Silence, a sideways look, eyes darkening. 

I see. 

The boys found a book on saints and decided that they needed one of their own. They came across many names, let their fingers softly linger on the faded, peeling gold, the hollow words of long dead martyrs. Their own names - John, Paul, Mark, good Other names - lay there, silent in their respective boxes and sepulchers, but they couldn’t patronize themselves. Instead, they chose Judas - he had a beautiful story, and he was unrecognized (for he had a name twin, another recognized, but hated, and marked, and weak); he was only a last resort saint, and they loved him for that. 

One day, the boys got into a fight. They had been in front of the main Normal entrance to the Language Hall, sitting on a stone bench, talking about old religion and cult and an Other had walked by. He had heard them, and demanded to know what they were talking about. 

They had glanced, stricken, at each other - were they caught, then, after all they tried, after all their secrets, by an Other lurking in the shadows? - and Paul, quick at everything, had sneered, Slumming, are you? 

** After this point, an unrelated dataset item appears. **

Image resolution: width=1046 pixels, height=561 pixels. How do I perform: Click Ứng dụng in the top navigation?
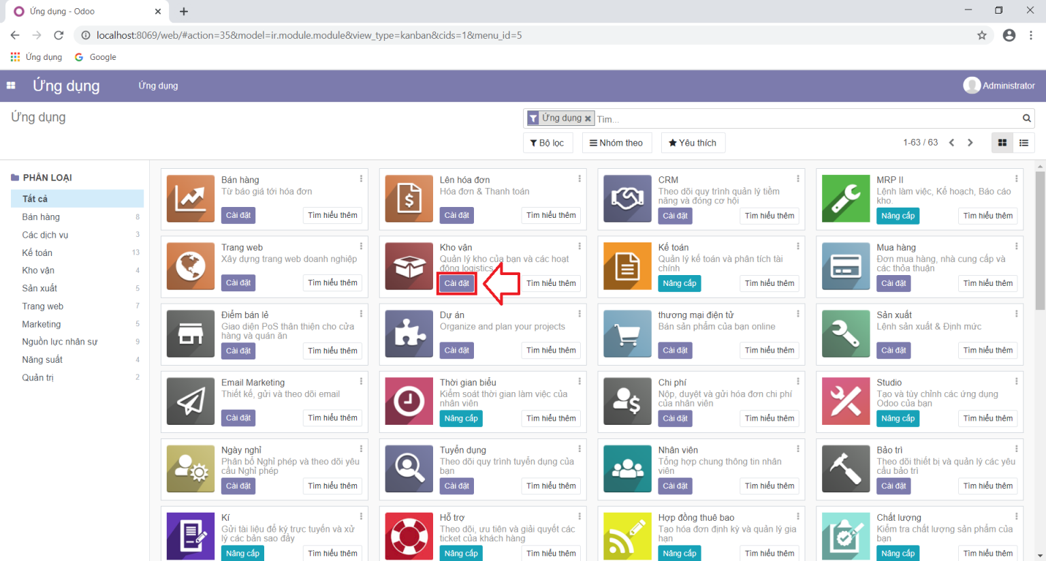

The Other had stared back, aghast at his impudence, his sheer rebellion; he had never conceived of anything like this. And he had raised his hand to strike Paul (his manicured hand, soft and smooth, Jon thought, perhaps like Her’s? but would her’s be so awful? would he sit for her upraised hand?) and the other four boys had lunged at the Other, thrown him on the ground, punched him, rubbed his face in the dry flowerbeds lining the sidewalk, left him bruised and bleeding, stepped away when they heard the cries and hue from the administrators (disciplinarians, really), left him recoiling in agony, sprawled, half on the grass, half on the sidewalk, and Paul still sitting on the bench, his mouth slightly open, eyes half-shut, body tensed to receive the redirected blow. 

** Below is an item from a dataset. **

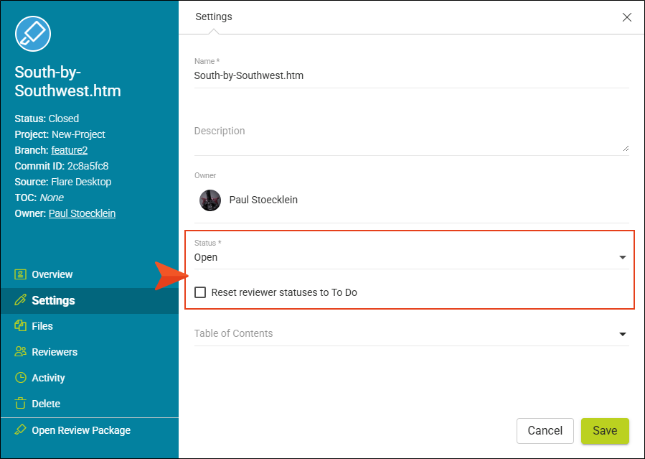Click the Settings pencil icon

pos(20,300)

Well, boys, you’ve done it again, the Dame said, the conversation familiar, the boys parroting her words and nervous gestures, Paul mimicking her eye tic, James (they all called him Jim) her fluttering hands, Mark following her paces around the room. Jonathon sat in the window seat and watched it all, trying to smother his laughter, quite unsuccessfully, his brain flashing back to the stricken look on the Other’s face, incomprehensive, not sure what to do with his haughty expression. 

- Shove it up yer a*s, Paul had said, sufficiently recovered, and now performing quite admirably the role of self-righteous martyr.

- His mouth had gaped like a fish pulled from the ocean to die on the floor of the boat by dinnertime. He had tried to push himself up to sitting, Paul had kicked him down, just to get his own in, because here were the administrators, and he knew he would be punished with the rest of them anyways. 

Look, you boys have been a thorn in my side ever since you started attending here, the Dame lectured, behind her, Andrew, his arms spread in a T, head lolled sideways, tongue hanging out. 

I just don’t know what to do with you, she continued, shooting dark looks around the room, while behind her back, Philip mimicked a very inappropriate suggestion of what could be done. 

If you were dumb, this would be much simpler, she said, a new turn to the dialogue, stilling them - admitting that, despite their status as Normals, something very different (and perhaps mildly illegal) was going on here. 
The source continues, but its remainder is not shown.